Could hypertension drugs help people with Alzheimer’s?

(Health Canal) — A new study has looked at whether certain types of drugs used to treat high blood pressure, also called hypertension, might have beneficial effects in reducing the number of new cases of Alzheimer’s disease each year.

The team of researchers from the University of Bristol have looked at whether drugs already being used to treat hypertension, particularly ones that specifically reduce the activity of a biochemical pathway, called the renin angiotensin system, might reduce the occurrence of Alzheimer’s and another common type of dementia called vascular dementia.

The study, conducted with the support from North Bristol NHS Trust and published online in the Journal of Alzheimer’s Disease, stems from work by one of the team’s members, Dr Patrick Kehoe.  Dr Kehoe, who is a Reader in Translational Dementia Research and co-leads the Dementia Research Group at Frenchay Hospital, Bristol, is a leading authority on the possible role of the renin angiotensin system in Alzheimer’s.

This pathway is very important in blood pressure regulation and, for at least a decade, links between hypertension and dementia have been known but poorly understood.

In more recent years it has been shown that certain signals produced by this pathway contribute to a number of the damaging effects often seen in the brains of people with Alzheimer’s.  These include memory loss, lowered blood circulation in the brain, higher levels of brain inflammation and increased levels of brain cell death due to reduced oxygen circulation.

Dr Patrick Kehoe said: “Drugs that can prevent Alzheimer’s occurring at all, or delaying its onset would have a substantial benefit on the lives of future sufferers, their families, as well as an overstretched health care system.
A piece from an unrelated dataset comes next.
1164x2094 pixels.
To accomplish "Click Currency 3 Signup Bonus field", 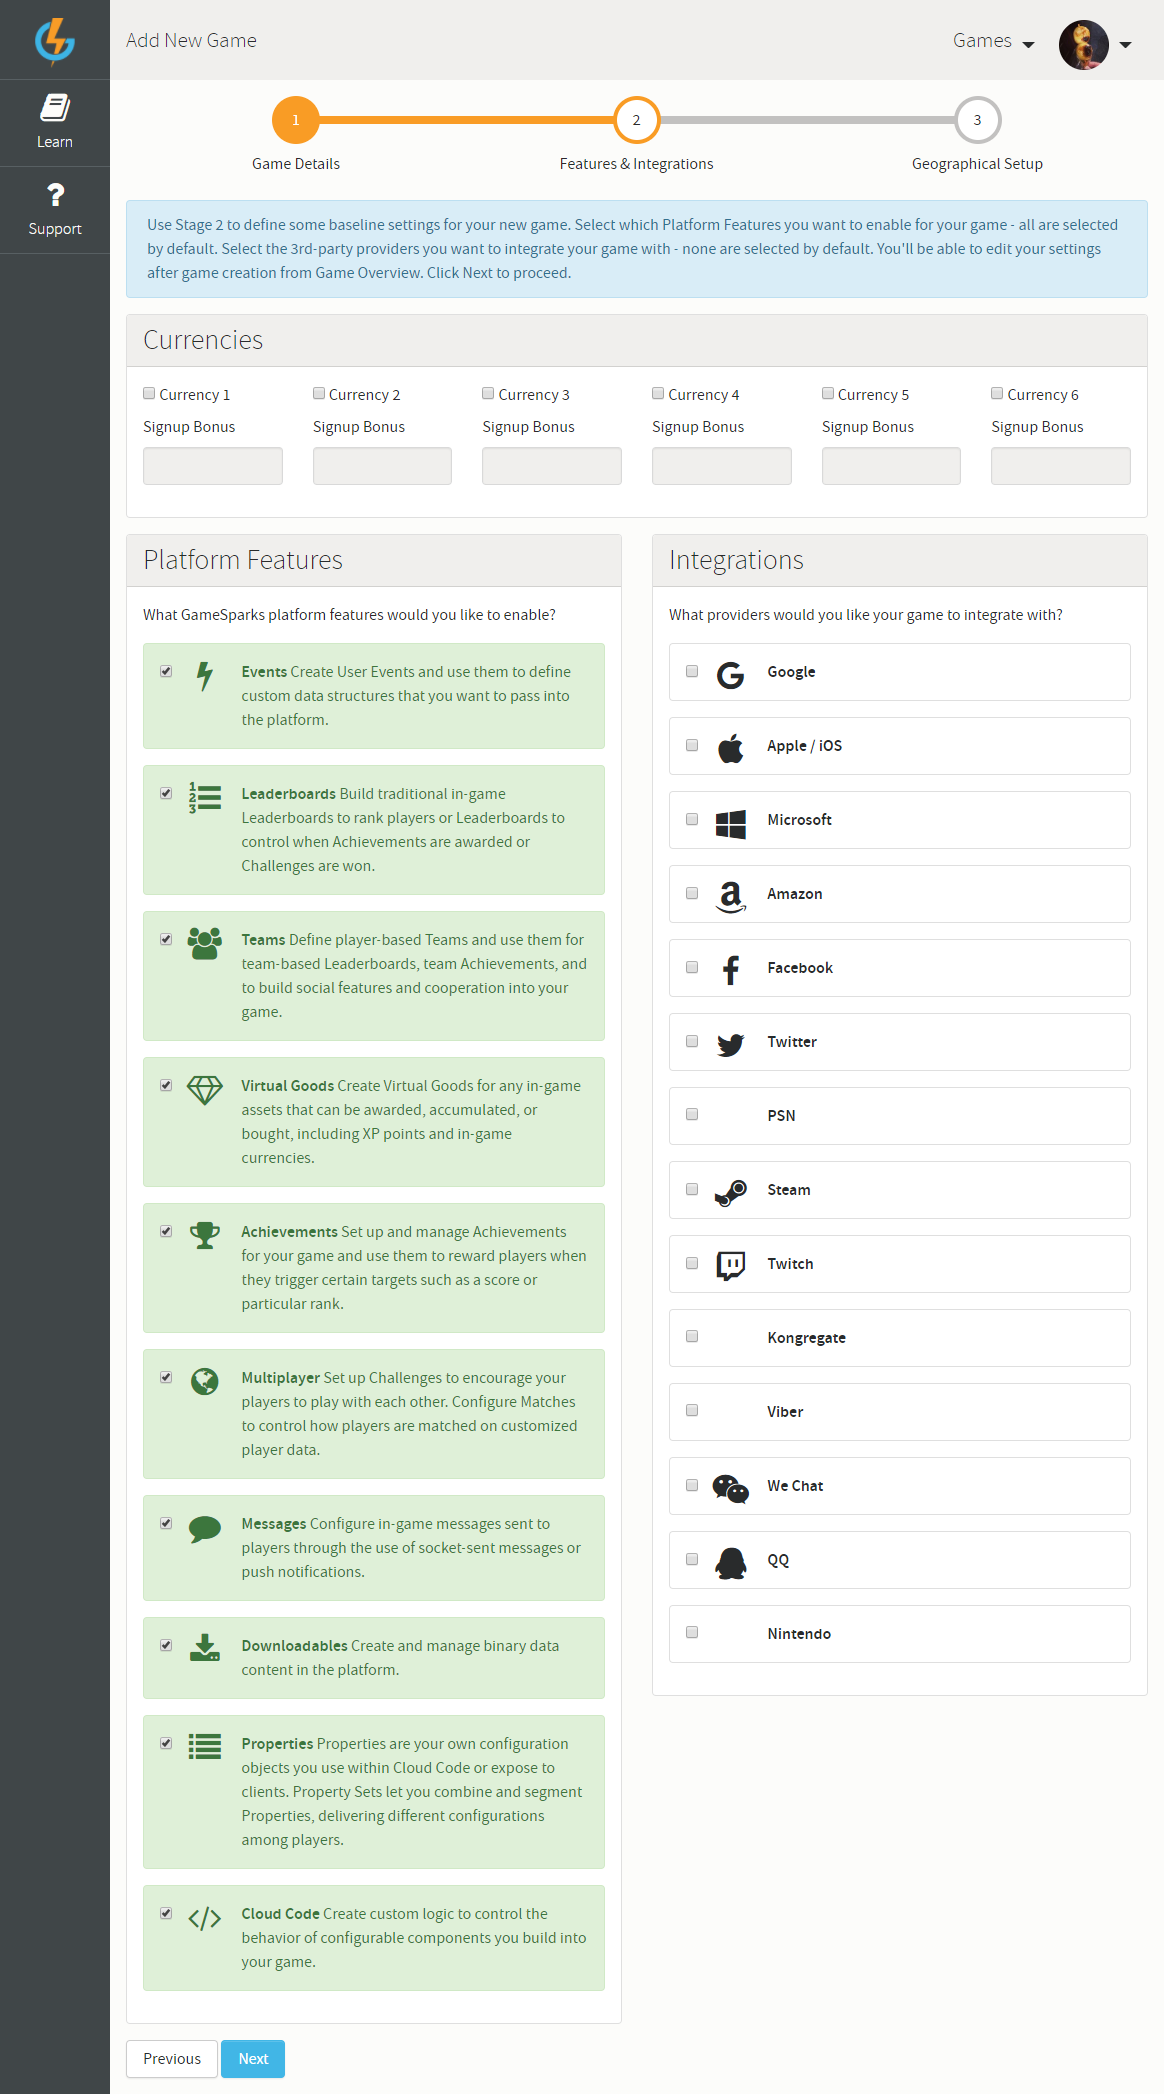I will coord(552,466).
“Current Alzheimer’s drugs treat memory loss by attempting to correct chemical imbalances in the brain but these only work for a limited time.  This limited treatment period is because the drugs are unable to stop the underlying mechanisms that cause the disease.  Therefore the need to find new ways of stopping Alzheimer’s goes on.”

Dr Kehoe’s research led him to experts in the study of risk factors for disease in large populations and datasets.  Professors Richard Martin and Yoav Ben-Shlomo, and researcher Neil Davies in the University’s School of Social and Community Medicine, used the General Practice Research Database, which holds anonymised data on approximately ten million people who attend General Practitioner surgeries around the UK.  The research team made some very interesting observations in what is one of the largest studies of its kind on dementia in the UK.